The principal challenges facing operators of cold storage facilities — among them labor, increasing customer demands, and greater productivity, were addressed by the Truckload Carriers Association Refrigerated Division Annual Meeting's session: The Coolest Trends In Warehousing.
Participating in this panel discussion were Mike McClendon, executive vice president, Richmond Cold Storage, a Richmond, Virginia, provider of cold storage, dedicated warehousing, and logistics services, and Richard Kappmeier, vice president, western region, USA, VersaCold Logistics Services, a leading global provider of logistics services for temperature sensitive products, headquartered in Vancouver, British Columbia, Canada.
Corey Rosenbusch, senior director of policy and programs, International Association of Refrigerated Warehouses, Alexandria, Virginia, moderated the discussion.
One of the biggest expenses for cold storage facilities is labor, both McClendon and Kappmeier said. There is a lot of difficulty in finding workers because the cold working environment is not for everyone, said Kappmeier.
Both VersaCold Logistics Services and Richmond Cold Storage are putting a greater emphasis on the pre-hiring process, using a more systematic approach to screening and training, and then managing workers.
“We've put in a logistics management system that allows us to manage workers down to the minute,” Kappmeier said. “This makes us more efficient so we can turn more trucks around with fewer people.”
Richmond Cold Storage has adopted ISO 9000 to its procedures and policies. ISO 9000 is a family of standards for quality management systems.
“You have to have technology in place to track your labors' productivity, and then reward that performance,” McClendon said.
Both Richmond Cold Storage and VersaCold Logistics Services use incentive bonus programs for their facilities. This, along with increased employee training, has helped reduce turnover.
“Labor productivity needs to be a business culture, and this is very important to success,” said Kappmeier. “If you control your labor,” McClendon added, “everything else falls into place.'
A major trend among cold storage facilities is increasing customer demands on service. Kappmeier and McClendon said that as their customers' costs of doing business have gone up, they want public refrigerated warehouses to provide additional services beyond just storing goods. Customers are seeking additional cross-docking, more frequent and smaller deliveries, more case picking and order building, and more timely information on their orders.

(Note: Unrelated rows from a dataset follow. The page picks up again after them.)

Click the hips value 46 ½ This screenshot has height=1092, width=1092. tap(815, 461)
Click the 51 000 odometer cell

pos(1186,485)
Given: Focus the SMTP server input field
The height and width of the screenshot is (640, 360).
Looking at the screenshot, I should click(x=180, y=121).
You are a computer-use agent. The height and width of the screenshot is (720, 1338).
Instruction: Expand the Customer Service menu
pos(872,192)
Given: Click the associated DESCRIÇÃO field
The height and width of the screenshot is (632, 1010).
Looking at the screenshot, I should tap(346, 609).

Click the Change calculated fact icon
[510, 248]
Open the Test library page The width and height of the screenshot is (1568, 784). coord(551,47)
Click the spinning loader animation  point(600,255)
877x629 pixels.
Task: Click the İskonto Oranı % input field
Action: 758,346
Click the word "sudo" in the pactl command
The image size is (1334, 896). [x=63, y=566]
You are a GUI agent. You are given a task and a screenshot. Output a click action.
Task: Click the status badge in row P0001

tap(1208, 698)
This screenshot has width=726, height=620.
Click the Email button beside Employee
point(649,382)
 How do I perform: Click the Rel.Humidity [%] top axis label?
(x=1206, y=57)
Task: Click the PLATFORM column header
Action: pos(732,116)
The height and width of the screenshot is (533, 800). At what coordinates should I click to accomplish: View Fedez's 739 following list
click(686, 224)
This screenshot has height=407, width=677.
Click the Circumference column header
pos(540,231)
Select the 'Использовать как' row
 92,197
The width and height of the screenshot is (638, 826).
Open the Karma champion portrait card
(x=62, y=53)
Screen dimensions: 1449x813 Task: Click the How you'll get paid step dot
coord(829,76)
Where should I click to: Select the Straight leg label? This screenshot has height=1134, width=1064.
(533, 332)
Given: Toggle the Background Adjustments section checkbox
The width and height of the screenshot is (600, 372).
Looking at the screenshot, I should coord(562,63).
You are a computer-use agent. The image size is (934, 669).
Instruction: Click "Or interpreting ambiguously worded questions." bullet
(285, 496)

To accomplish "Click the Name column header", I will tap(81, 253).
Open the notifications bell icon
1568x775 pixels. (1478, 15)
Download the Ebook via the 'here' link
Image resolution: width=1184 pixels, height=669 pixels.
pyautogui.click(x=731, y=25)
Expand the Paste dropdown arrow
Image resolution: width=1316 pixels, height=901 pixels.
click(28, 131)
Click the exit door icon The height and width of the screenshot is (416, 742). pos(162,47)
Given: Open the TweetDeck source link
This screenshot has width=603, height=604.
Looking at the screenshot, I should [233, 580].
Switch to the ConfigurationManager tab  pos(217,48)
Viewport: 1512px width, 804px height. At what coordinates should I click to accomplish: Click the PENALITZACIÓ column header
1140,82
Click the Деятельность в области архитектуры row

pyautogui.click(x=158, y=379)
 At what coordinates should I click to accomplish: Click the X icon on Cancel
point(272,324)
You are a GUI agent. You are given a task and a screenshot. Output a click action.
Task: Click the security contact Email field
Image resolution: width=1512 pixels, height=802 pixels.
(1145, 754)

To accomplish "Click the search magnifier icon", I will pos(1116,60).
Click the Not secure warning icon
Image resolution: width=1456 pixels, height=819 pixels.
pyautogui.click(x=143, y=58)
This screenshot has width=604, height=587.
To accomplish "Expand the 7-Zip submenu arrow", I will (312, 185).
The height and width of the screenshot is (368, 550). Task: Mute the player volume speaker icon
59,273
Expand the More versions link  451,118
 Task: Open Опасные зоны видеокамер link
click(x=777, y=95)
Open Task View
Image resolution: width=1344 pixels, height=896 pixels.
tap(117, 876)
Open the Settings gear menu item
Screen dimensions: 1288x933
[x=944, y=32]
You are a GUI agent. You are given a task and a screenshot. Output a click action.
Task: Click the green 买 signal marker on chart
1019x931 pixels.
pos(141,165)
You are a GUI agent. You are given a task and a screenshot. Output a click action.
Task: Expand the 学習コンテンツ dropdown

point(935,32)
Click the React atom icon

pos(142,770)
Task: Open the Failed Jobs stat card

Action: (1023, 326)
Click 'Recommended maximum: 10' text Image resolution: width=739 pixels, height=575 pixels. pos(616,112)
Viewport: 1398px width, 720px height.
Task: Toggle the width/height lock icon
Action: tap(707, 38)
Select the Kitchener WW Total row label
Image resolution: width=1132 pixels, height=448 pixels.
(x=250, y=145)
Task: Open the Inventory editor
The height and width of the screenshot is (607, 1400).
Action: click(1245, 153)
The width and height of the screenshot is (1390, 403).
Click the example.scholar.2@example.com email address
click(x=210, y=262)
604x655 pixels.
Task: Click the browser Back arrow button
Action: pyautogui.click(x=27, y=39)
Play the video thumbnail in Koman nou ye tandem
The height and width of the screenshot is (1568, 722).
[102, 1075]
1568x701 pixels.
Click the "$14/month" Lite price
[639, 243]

This, in turn, is increasing the demand for technology to better manage all the services provided, said McClendon.
The two also see a trend to seven-day a week operation.
As for transportation issues affecting refrigerated warehouses, there must be higher levels of service and productivity. “Warehouses need to be set up for the velocity of the business — loading and unloading,” said McClendon. “Trucks have to be loaded and unloaded on time, and there needs to be good communication between all parties to avoid any problems ahead of time.”
Refrigerated warehouses need to view the carrier as a customer, and be treated with the utmost respect and be given the best service,” Kappmeier said. What that means, both men said, is being ready for all appointments, and getting products loaded/unloaded promptly and correctly counted.
Richmond Cold Storage and VersaCold Logistics Services are both appointment-only facilities.
They also echoed the need for better treatment of drivers. Along with getting them in and out on time, they said, there needs to be clean, comfortable driver lounges, with amenities such as vending machines and wireless Internet.
McClendon and Kappmeier each recommended visiting with drivers and asking them: “What could we do better?” Drivers like to talk and they often have good suggestions and ideas.
Both VersaCold Logistics Services and Richmond Cold Storage are testing RFID (radio frequency identification) devices. The companies see them as an emerging technology due to the devices' capabilities to deliver more real- or near-time information about products and product inventories.
The challenge, Kappmeier and McClendon said, is creating RFID devices that can “live” in the harsh refrigerated and frozen environmental conditions.
To remain successful as time goes on, the pair recommended that companies frequently review how they do business, continually look for ways to improve, and work more closely with their customers.
“Sit down with customers on a regular basis and ask how you are doing,” said McClendon. “Once you know that,” Kappmeier said, “make the appropriate changes.”